The procedure-associated complications and the complication-related mortality increased if patients suffered from PH. Strokes, relevant bleedings, acute kidney injuries, and need for pacemaker implantation increased strongly in patients with PH receiving SAVR. This was also the case in patients treated with TAVR, but the increase was less pronounced. The associated comorbidities might have contributed to the rise in procedural complications. Peripheral vascular disease and atrial fibrillation are also found more frequently in patients with PH and may directly contribute to the increased incidence of bleeding observed in these patients16. The higher rates of carotid disease may be causally involved in the documented higher stroke rates17. A relevant renal disease is also found more often in patients with PH and could, at least partially, explain the increased rates of acute renal failure in PH patients.

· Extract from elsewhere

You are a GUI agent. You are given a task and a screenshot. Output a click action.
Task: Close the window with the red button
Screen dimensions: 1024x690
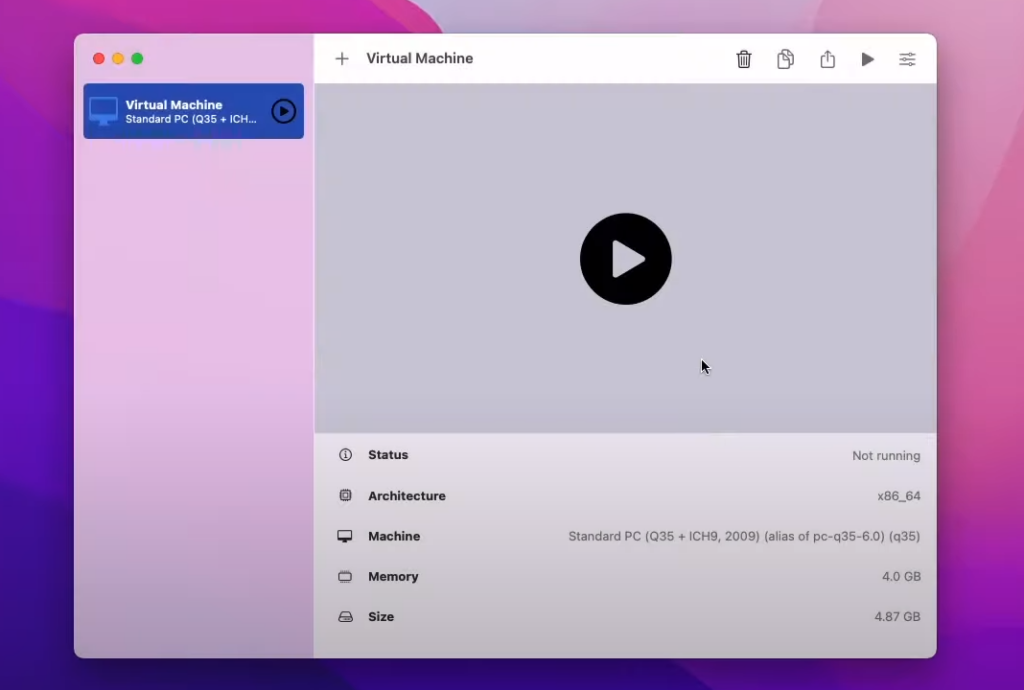pyautogui.click(x=99, y=59)
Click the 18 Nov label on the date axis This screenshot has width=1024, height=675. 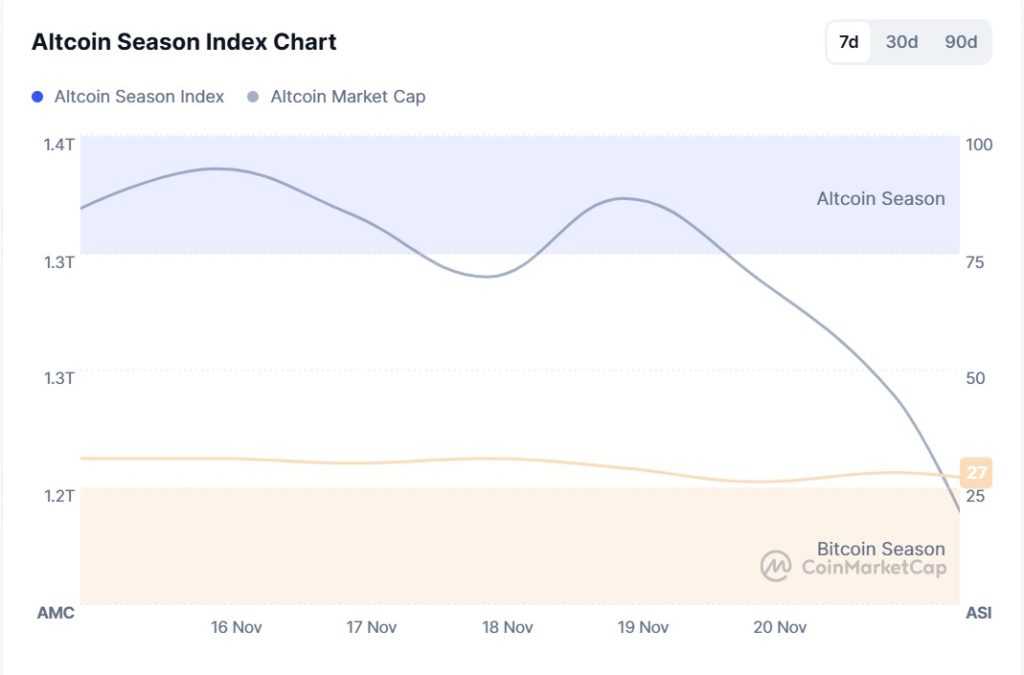[508, 627]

Mortality is more than twice as high after SAVR in patients with PH compared to patients without PH. Due to the higher EuroSCORE and different baseline characteristics, a direct comparison of mortality is difficult and should be made with caution. However, after full adjustment, PH patients treated with TAVR were at lower risk for stroke, bleeding, and in-hospital mortality compared to patients treated with SAVR. Furthermore, the in-hospital mortality of patients with PH receiving TAVR increased only slightly, demonstrating that patients with PH can be treated safely with TAVR, although a slight increase of in-hospital complications and mortality was also observed in TAVR-treated patients. These data are in line with a previous meta-analysis including data from over 9,000 individuals, which found increased rates of stroke and mortality in patients with PH after TAVR4.

Study limitations

The present analysis is retrospective for the in-hospital course between 2007 and 2014 in Germany; midterm and long-term outcome cannot be determined. Therefore, the results of the most recent transcatheter aortic valve systems are underreported in the present analysis. Administrative data assure a high quality and completeness, since this coding is crucial for health economics. However, we cannot exclude that the prevalence of PH may have been underreported or overreported in our study due to encoding errors. Furthermore, PH definition is based on the ICD code; therefore, stratifying the severity or classification of PH is not possible. Moreover, we cannot provide data as to whether PH was diagnosed by using right heart catheterisation or solely estimated by echocardiography. However, echocardiographic estimation and invasive measurement are known to predict outcome after TAVR3.

A comparison between surgical and transcatheter-treated patients is difficult, since the baseline characteristics of both groups are very different and individual decisions are not traceable. Nevertheless, we present a large data set with clinical outcomes of over 100,000 patients, which is highly relevant and may be useful in estimating achievable outcomes for patients.

Conclusions

In conclusion, our data corroborate the role of PH as a powerful risk factor for worsened outcome after AVR. Our data suggest TAVR as a preferred and safe option in patients suffering from PH.

Impact on daily practice

In-hospital outcome is worse for patients with PH receiving SAVR or TAVR compared to those without. Therefore, the approach to AVR should be considered carefully in patients with TAVR. TAVR is an option for these patients, since the increase of complications is less pronounced in patients receiving TAVR compared to those receiving SAVR.

Acknowledgements

We wish to thank Angelika Gerlach and Marion Rüdiger for their excellent assistance in data acquisition.

Funding

The study was supported by internal funding from the University Heart Center Freiburg.

Conflict of interest statement

J. Reinöhl works as proctor for Edwards Lifesciences and Direct Flow Medical. The other authors have no conflicts of interest to declare.